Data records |
= = =

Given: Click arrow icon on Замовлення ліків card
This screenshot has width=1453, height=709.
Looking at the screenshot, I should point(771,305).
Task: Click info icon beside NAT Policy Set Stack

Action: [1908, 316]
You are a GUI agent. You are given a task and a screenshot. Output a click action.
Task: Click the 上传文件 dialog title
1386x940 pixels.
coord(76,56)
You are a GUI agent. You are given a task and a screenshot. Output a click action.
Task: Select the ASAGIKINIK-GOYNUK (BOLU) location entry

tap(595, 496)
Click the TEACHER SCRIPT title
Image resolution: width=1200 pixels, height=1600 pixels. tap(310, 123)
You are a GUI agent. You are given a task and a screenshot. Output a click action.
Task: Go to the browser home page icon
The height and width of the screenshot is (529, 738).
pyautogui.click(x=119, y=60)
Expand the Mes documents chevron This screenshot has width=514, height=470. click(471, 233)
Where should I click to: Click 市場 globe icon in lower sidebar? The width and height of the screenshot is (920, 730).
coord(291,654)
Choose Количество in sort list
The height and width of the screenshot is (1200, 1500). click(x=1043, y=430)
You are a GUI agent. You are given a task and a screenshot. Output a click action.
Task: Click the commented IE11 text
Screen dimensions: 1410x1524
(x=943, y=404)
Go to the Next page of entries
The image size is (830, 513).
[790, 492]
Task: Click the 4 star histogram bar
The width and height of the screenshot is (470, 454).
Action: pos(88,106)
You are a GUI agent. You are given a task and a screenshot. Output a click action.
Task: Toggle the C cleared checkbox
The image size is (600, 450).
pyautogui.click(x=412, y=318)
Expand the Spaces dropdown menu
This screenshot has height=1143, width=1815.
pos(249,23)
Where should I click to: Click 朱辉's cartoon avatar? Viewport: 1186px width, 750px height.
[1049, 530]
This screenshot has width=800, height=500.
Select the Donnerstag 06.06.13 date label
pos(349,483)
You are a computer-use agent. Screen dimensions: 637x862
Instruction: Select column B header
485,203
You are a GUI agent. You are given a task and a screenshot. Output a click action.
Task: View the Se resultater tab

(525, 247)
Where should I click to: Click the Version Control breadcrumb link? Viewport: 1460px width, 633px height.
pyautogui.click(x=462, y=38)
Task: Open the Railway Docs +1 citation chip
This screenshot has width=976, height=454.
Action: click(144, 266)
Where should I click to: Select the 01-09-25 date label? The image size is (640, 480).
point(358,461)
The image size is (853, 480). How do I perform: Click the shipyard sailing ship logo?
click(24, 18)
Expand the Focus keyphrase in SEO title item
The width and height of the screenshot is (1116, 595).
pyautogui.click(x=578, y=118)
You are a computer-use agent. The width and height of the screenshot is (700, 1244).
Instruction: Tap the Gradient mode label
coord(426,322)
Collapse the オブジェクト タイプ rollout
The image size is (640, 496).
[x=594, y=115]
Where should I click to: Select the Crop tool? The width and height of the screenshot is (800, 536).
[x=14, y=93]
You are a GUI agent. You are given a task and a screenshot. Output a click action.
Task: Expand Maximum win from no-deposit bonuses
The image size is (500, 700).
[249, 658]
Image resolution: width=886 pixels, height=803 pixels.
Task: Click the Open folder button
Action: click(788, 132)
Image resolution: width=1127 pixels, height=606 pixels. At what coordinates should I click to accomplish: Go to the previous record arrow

= = =

Task description | Give only the number of lines in the data that hold the word "page".

Answer to this problem | 2